WORK INSTRUCTIONS: An exact reproduction of each record is required.
EXTRACTED RECORDS Start Marker
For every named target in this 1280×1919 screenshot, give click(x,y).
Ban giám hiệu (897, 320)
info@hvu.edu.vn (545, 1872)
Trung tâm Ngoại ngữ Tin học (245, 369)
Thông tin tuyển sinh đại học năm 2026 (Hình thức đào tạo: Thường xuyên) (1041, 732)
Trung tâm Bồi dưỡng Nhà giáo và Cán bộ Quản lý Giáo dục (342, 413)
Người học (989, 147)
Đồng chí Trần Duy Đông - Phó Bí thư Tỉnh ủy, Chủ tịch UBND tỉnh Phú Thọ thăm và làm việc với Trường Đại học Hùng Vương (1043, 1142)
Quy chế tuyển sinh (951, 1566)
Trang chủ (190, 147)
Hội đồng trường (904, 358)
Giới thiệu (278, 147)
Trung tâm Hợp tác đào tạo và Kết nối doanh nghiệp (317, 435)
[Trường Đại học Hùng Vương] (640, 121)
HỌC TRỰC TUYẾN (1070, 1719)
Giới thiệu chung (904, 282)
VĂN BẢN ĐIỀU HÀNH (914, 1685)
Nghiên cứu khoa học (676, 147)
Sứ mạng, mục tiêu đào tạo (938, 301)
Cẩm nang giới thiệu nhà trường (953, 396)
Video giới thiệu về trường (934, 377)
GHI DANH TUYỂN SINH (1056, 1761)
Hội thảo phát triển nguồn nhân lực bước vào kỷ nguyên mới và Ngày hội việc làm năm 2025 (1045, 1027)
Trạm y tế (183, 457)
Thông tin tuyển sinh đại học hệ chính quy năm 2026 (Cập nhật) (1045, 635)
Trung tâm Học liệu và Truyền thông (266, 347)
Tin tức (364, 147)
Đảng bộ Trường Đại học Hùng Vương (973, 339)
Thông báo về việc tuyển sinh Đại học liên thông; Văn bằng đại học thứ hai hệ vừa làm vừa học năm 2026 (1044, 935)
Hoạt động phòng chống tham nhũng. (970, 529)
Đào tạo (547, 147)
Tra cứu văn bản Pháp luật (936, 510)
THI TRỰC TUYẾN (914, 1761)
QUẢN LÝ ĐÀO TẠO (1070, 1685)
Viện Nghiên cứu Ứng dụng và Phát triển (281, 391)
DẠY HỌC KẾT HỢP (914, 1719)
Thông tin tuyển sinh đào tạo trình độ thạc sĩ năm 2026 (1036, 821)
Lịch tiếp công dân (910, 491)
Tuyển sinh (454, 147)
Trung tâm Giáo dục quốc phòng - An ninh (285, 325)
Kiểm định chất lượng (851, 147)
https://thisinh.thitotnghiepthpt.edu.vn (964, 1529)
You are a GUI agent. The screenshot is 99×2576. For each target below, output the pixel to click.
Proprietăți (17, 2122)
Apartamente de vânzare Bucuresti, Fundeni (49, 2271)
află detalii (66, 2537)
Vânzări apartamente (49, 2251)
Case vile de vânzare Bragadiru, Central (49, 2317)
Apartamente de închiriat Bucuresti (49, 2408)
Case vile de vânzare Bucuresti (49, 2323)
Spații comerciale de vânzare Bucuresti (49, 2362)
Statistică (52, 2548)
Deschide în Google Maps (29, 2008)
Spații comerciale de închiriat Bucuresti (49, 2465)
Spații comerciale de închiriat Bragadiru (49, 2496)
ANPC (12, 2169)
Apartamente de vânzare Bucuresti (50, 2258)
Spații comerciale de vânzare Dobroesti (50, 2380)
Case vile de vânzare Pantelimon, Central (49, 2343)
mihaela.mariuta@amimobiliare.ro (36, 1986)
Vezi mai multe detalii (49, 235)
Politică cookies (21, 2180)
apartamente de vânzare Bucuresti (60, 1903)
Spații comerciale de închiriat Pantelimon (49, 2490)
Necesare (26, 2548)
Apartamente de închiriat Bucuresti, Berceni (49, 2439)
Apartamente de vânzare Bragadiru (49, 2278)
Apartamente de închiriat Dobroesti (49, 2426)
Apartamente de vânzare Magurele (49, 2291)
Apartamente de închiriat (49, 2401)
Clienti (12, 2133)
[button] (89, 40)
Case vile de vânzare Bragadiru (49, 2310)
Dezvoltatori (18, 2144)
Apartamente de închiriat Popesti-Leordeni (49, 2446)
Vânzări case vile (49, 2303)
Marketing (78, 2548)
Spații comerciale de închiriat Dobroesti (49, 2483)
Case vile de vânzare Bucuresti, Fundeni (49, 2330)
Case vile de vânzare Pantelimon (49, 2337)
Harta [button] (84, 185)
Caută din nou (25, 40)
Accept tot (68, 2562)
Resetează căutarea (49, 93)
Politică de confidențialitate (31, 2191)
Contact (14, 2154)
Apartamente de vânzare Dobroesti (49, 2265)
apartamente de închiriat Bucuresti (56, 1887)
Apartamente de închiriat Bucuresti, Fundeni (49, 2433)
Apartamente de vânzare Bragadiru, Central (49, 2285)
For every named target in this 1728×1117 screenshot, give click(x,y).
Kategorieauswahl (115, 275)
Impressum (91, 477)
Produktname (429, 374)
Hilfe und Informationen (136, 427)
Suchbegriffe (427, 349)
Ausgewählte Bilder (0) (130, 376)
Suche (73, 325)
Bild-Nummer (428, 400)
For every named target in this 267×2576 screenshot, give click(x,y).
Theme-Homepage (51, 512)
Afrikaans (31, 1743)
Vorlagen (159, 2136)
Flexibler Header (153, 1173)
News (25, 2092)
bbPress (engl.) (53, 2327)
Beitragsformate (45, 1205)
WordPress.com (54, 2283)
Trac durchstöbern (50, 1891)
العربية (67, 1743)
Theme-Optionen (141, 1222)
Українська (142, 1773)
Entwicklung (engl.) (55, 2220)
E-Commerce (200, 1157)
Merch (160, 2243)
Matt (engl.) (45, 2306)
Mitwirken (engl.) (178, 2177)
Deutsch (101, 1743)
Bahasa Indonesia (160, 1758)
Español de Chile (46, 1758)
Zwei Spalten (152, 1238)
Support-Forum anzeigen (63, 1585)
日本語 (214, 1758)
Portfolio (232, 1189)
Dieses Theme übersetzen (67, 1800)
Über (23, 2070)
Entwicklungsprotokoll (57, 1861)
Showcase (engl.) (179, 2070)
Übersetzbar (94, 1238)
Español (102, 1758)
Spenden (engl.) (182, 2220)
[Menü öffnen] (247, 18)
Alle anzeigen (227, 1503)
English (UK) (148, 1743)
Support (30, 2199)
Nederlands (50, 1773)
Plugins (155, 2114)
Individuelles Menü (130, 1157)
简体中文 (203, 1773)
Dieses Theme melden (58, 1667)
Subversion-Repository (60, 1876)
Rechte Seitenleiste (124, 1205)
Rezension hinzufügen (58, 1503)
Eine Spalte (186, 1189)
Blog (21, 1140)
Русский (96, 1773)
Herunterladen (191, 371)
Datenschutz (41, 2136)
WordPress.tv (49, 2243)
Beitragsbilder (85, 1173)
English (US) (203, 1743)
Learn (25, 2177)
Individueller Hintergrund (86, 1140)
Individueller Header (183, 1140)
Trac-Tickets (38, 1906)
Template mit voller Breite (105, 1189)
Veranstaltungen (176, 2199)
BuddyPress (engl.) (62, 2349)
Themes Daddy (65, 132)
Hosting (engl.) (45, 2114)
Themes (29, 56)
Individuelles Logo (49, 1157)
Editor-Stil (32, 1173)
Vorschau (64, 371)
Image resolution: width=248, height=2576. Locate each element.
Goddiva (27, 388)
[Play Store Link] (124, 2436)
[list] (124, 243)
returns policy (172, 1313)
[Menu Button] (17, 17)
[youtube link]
EXTRACTED RECORDS End Marker
ANSWER AREA:
For every named target in this 1280×1919 screenshot, give click(x,y).
Ban giám hiệu (897, 320)
info@hvu.edu.vn (545, 1872)
Trung tâm Ngoại ngữ Tin học (245, 369)
Thông tin tuyển sinh đại học năm 2026 (Hình thức đào tạo: Thường xuyên) (1041, 732)
Trung tâm Bồi dưỡng Nhà giáo và Cán bộ Quản lý Giáo dục (342, 413)
Người học (989, 147)
Đồng chí Trần Duy Đông - Phó Bí thư Tỉnh ủy, Chủ tịch UBND tỉnh Phú Thọ thăm và làm việc với Trường Đại học Hùng Vương (1043, 1142)
Quy chế tuyển sinh (951, 1566)
Trang chủ (190, 147)
Hội đồng trường (904, 358)
Giới thiệu (278, 147)
Trung tâm Hợp tác đào tạo và Kết nối doanh nghiệp (317, 435)
[Trường Đại học Hùng Vương] (640, 121)
HỌC TRỰC TUYẾN (1070, 1719)
Giới thiệu chung (904, 282)
VĂN BẢN ĐIỀU HÀNH (914, 1685)
Nghiên cứu khoa học (676, 147)
Sứ mạng, mục tiêu đào tạo (938, 301)
Cẩm nang giới thiệu nhà trường (953, 396)
Video giới thiệu về trường (934, 377)
GHI DANH TUYỂN SINH (1056, 1761)
Hội thảo phát triển nguồn nhân lực bước vào kỷ nguyên mới và Ngày hội việc làm năm 2025 (1045, 1027)
Trạm y tế (183, 457)
Thông tin tuyển sinh đại học hệ chính quy năm 2026 (Cập nhật) (1045, 635)
Trung tâm Học liệu và Truyền thông (266, 347)
Tin tức (364, 147)
Đảng bộ Trường Đại học Hùng Vương (973, 339)
Thông báo về việc tuyển sinh Đại học liên thông; Văn bằng đại học thứ hai hệ vừa làm vừa học năm 2026 (1044, 935)
Hoạt động phòng chống tham nhũng. (970, 529)
Đào tạo (547, 147)
Tra cứu văn bản Pháp luật (936, 510)
THI TRỰC TUYẾN (914, 1761)
QUẢN LÝ ĐÀO TẠO (1070, 1685)
Viện Nghiên cứu Ứng dụng và Phát triển (281, 391)
DẠY HỌC KẾT HỢP (914, 1719)
Thông tin tuyển sinh đào tạo trình độ thạc sĩ năm 2026 (1036, 821)
Lịch tiếp công dân (910, 491)
Tuyển sinh (454, 147)
Trung tâm Giáo dục quốc phòng - An ninh (285, 325)
Kiểm định chất lượng (851, 147)
https://thisinh.thitotnghiepthpt.edu.vn (964, 1529)
You are a GUI agent. The screenshot is 99×2576. For each target below, output the pixel to click.
Proprietăți (17, 2122)
Apartamente de vânzare Bucuresti, Fundeni (49, 2271)
află detalii (66, 2537)
Vânzări apartamente (49, 2251)
Case vile de vânzare Bragadiru, Central (49, 2317)
Apartamente de închiriat Bucuresti (49, 2408)
Case vile de vânzare Bucuresti (49, 2323)
Spații comerciale de vânzare Bucuresti (49, 2362)
Statistică (52, 2548)
Deschide în Google Maps (29, 2008)
Spații comerciale de închiriat Bucuresti (49, 2465)
Spații comerciale de închiriat Bragadiru (49, 2496)
ANPC (12, 2169)
Apartamente de vânzare Bucuresti (50, 2258)
Spații comerciale de vânzare Dobroesti (50, 2380)
Case vile de vânzare Pantelimon, Central (49, 2343)
mihaela.mariuta@amimobiliare.ro (36, 1986)
Vezi mai multe detalii (49, 235)
Politică cookies (21, 2180)
apartamente de vânzare Bucuresti (60, 1903)
Spații comerciale de închiriat Pantelimon (49, 2490)
Necesare (26, 2548)
Apartamente de închiriat Bucuresti, Berceni (49, 2439)
Apartamente de vânzare Bragadiru (49, 2278)
Apartamente de închiriat Dobroesti (49, 2426)
Apartamente de vânzare Magurele (49, 2291)
Apartamente de închiriat (49, 2401)
Clienti (12, 2133)
[button] (89, 40)
Case vile de vânzare Bragadiru (49, 2310)
Dezvoltatori (18, 2144)
Apartamente de închiriat Popesti-Leordeni (49, 2446)
Vânzări case vile (49, 2303)
Marketing (78, 2548)
Spații comerciale de închiriat Dobroesti (49, 2483)
Case vile de vânzare Bucuresti, Fundeni (49, 2330)
Case vile de vânzare Pantelimon (49, 2337)
Harta [button] (84, 185)
Caută din nou (25, 40)
Accept tot (68, 2562)
Resetează căutarea (49, 93)
Politică de confidențialitate (31, 2191)
Contact (14, 2154)
Apartamente de vânzare Dobroesti (49, 2265)
apartamente de închiriat Bucuresti (56, 1887)
Apartamente de închiriat Bucuresti, Fundeni (49, 2433)
Apartamente de vânzare Bragadiru, Central (49, 2285)
For every named target in this 1728×1117 screenshot, give click(x,y).
Kategorieauswahl (115, 275)
Impressum (91, 477)
Produktname (429, 374)
Hilfe und Informationen (136, 427)
Suchbegriffe (427, 349)
Ausgewählte Bilder (0) (130, 376)
Suche (73, 325)
Bild-Nummer (428, 400)
For every named target in this 267×2576 screenshot, give click(x,y).
Theme-Homepage (51, 512)
Afrikaans (31, 1743)
Vorlagen (159, 2136)
Flexibler Header (153, 1173)
News (25, 2092)
bbPress (engl.) (53, 2327)
Beitragsformate (45, 1205)
WordPress.com (54, 2283)
Trac durchstöbern (50, 1891)
العربية (67, 1743)
Theme-Optionen (141, 1222)
Українська (142, 1773)
Entwicklung (engl.) (55, 2220)
E-Commerce (200, 1157)
Merch (160, 2243)
Matt (engl.) (45, 2306)
Mitwirken (engl.) (178, 2177)
Deutsch (101, 1743)
Bahasa Indonesia (160, 1758)
Español de Chile (46, 1758)
Zwei Spalten (152, 1238)
Support-Forum anzeigen (63, 1585)
日本語 (214, 1758)
Portfolio (232, 1189)
Dieses Theme übersetzen (67, 1800)
Über (23, 2070)
Entwicklungsprotokoll (57, 1861)
Showcase (engl.) (179, 2070)
Übersetzbar (94, 1238)
Español (102, 1758)
Spenden (engl.) (182, 2220)
[Menü öffnen] (247, 18)
Alle anzeigen (227, 1503)
English (UK) (148, 1743)
Support (30, 2199)
Nederlands (50, 1773)
Plugins (155, 2114)
Individuelles Menü (130, 1157)
简体中文 (203, 1773)
Dieses Theme melden (58, 1667)
Subversion-Repository (60, 1876)
Rechte Seitenleiste (124, 1205)
Rezension hinzufügen (58, 1503)
Eine Spalte (186, 1189)
Blog (21, 1140)
Русский (96, 1773)
Herunterladen (191, 371)
Datenschutz (41, 2136)
WordPress.tv (49, 2243)
Beitragsbilder (85, 1173)
English (US) (203, 1743)
Learn (25, 2177)
Individueller Hintergrund (86, 1140)
Individueller Header (183, 1140)
Trac-Tickets (38, 1906)
Template mit voller Breite (105, 1189)
Veranstaltungen (176, 2199)
BuddyPress (engl.) (62, 2349)
Themes Daddy (65, 132)
Hosting (engl.) (45, 2114)
Themes (29, 56)
Individuelles Logo (49, 1157)
Editor-Stil (32, 1173)
Vorschau (64, 371)
Image resolution: width=248, height=2576. Locate each element.
Goddiva (27, 388)
[Play Store Link] (124, 2436)
[list] (124, 243)
returns policy (172, 1313)
[Menu Button] (17, 17)
[youtube link]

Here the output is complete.